BlueWorks Award Highlights Progress in Improving Health Care Quality, Lowering Costs for All Michigan Residents
Two surgical initiatives developed by Blue Cross Blue Shield of Michigan and Blue Care Network have been recognized as tops among 48 programs run by Blues plans nationwide, providing further validation of BCBSM’s efforts to improve health care quality, patient safety and outcomes.
Together, the two collaborative quality initiatives have removed an estimated $100 million in costs from the health care system in Michigan, including from non-Blues plans.
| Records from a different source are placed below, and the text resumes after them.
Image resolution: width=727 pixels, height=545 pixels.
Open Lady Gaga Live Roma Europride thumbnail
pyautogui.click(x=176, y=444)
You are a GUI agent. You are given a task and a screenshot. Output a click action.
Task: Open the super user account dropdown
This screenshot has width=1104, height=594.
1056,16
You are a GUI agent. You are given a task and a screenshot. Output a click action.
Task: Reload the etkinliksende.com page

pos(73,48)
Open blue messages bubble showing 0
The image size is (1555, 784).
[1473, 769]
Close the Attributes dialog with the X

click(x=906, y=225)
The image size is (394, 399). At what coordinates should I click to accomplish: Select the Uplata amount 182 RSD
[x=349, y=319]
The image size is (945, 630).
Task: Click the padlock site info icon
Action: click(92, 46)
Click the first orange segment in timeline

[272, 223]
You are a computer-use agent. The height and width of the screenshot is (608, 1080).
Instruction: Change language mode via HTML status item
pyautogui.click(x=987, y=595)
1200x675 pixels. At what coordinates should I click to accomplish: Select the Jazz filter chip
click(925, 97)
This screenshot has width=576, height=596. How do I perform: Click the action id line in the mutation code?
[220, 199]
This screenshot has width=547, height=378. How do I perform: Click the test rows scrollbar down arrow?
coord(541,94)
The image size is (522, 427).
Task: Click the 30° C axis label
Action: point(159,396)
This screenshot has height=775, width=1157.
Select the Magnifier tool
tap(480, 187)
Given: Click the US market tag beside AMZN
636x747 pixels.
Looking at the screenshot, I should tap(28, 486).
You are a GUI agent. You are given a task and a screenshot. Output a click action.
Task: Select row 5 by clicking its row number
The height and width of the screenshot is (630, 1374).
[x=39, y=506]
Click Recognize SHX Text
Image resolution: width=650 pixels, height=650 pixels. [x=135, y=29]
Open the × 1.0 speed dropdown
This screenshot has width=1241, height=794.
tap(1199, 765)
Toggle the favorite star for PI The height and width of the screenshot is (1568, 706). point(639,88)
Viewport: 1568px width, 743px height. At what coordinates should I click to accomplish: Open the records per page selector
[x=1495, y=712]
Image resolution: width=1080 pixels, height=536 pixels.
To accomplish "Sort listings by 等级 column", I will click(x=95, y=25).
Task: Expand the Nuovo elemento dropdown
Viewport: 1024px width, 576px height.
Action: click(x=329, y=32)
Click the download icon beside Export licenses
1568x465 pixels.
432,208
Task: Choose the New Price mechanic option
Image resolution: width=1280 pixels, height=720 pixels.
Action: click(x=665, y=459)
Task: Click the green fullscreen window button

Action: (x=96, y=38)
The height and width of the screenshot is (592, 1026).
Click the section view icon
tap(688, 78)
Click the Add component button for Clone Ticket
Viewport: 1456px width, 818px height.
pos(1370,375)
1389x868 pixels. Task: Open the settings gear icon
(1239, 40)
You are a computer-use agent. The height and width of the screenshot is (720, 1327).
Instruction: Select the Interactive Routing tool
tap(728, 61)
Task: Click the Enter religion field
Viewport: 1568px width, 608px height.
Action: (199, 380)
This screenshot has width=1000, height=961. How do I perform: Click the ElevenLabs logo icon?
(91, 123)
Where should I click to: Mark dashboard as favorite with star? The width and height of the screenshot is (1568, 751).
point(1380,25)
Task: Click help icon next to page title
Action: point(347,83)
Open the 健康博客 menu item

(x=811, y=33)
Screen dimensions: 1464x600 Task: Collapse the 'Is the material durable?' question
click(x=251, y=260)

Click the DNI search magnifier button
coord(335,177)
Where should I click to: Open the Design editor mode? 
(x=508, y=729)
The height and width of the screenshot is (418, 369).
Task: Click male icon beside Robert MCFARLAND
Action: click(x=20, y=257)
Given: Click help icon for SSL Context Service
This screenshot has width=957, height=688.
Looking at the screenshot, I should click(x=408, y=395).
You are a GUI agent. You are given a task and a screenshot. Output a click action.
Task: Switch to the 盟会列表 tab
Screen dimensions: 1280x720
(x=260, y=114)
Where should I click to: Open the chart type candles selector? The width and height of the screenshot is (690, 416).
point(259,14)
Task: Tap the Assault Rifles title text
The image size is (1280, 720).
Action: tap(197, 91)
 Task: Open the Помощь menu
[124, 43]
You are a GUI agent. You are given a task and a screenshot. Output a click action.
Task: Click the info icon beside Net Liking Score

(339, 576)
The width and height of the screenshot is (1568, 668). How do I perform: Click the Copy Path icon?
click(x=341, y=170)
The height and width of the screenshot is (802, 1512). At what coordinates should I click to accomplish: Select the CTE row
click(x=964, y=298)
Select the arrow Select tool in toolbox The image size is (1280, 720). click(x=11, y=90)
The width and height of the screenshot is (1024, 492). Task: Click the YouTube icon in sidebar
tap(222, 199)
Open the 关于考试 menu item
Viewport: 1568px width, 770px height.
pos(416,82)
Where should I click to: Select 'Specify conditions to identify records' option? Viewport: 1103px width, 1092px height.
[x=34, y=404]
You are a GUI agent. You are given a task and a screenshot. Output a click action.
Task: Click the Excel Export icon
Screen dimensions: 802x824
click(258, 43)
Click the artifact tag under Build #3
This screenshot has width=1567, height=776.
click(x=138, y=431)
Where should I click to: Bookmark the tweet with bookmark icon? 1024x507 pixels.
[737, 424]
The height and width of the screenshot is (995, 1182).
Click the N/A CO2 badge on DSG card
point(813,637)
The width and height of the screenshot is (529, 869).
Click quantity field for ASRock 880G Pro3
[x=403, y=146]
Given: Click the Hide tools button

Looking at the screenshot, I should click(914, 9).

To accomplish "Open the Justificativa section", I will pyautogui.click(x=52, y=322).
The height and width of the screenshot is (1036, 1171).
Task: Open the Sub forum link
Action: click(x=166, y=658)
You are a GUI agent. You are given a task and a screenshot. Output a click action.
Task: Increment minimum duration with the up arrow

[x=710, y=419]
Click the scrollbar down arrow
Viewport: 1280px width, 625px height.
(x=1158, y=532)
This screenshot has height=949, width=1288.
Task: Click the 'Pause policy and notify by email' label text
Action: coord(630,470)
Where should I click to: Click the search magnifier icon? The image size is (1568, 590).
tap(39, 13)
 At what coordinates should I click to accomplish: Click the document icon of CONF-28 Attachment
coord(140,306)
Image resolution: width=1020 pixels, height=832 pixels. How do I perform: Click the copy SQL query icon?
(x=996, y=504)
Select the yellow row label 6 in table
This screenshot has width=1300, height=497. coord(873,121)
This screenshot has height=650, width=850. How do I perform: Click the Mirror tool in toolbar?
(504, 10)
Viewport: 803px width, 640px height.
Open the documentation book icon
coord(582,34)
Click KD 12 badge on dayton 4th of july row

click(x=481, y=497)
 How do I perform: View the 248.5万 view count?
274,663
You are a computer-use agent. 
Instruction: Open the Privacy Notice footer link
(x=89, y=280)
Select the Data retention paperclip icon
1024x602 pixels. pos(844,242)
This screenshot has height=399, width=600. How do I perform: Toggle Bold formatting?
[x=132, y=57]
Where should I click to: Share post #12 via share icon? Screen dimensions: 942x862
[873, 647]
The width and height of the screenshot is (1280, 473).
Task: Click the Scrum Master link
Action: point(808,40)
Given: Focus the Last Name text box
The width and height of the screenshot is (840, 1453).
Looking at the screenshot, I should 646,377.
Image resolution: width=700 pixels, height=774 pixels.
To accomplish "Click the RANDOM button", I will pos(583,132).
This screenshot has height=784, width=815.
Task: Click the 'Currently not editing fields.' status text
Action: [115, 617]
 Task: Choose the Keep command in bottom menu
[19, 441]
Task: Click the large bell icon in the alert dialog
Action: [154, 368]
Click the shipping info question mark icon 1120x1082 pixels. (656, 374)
The 2011 BlueWorks Award was announced last week by the Blue Cross and Blue Shield Association and the Harvard Medical School Department of Health Care Policy. The award recognizes Blues-sponsored programs that improve health care safety, quality, accessibility and affordability while engaging providers, consumers and communities.
It’s the second consecutive year that BCBSM has received the prestigious BlueWorks Award. In 2010, BCBSM was recognized for its Patient-Centered Medical Home program, which emphasizes the roles of primary care and increased patient involvement to improve health outcomes and lower costs.
The BCBSA and Harvard Medical School recognized the Michigan Blues for two statewide initiatives aimed at improving quality and patient outcomes in surgical procedures:
- The Michigan Surgical Quality Collaborative, which collects and analyzes procedural and outcome data to improve the quality of care for patients undergoing general and vascular surgery, which is commonly performed at hospitals across Michigan. Rates for surgical morbidity are lower under this program and dropped more quickly than at other hospitals in the National Surgical Quality Improvement Program, after which the program is modeled.
- The Michigan Bariatric Surgery Collaborative Quality Initiative, which analyzes and shares patient data and outcomes from a clinical registry database. Among other goals, this CQI aims to reduce both emergency room visits and the use of pre-operative Inferior Vena Cava filter placements to improve care for patients who undergo bariatric surgery. This initiative has served as a guide for other regional collaborative efforts and can be easily replicated to improve patient care in other clinical areas.
Early data suggest that the Michigan Surgical Quality Collaborative led to $85.9 million in cost savings statewide in 2009 and 2010. That figure includes procedures covered by all commercial insurers — including the Blues — as well as self-payers, Medicare and Medicaid.
An analysis of the Michigan Bariatric Surgery CQI suggests that the program has saved Michigan $14.6 million between 2008 and 2010.
All told, Blue Cross Blue Shield of Michigan and Blue Care Network sponsor 10 collaborative quality initiatives with Michigan hospitals. Another two are planned for launch in early 2012: one on arthroplasty (hip and knee replacement surgery) and the other on intensity modulated radiation therapy, which is used to treat breast and lung cancer.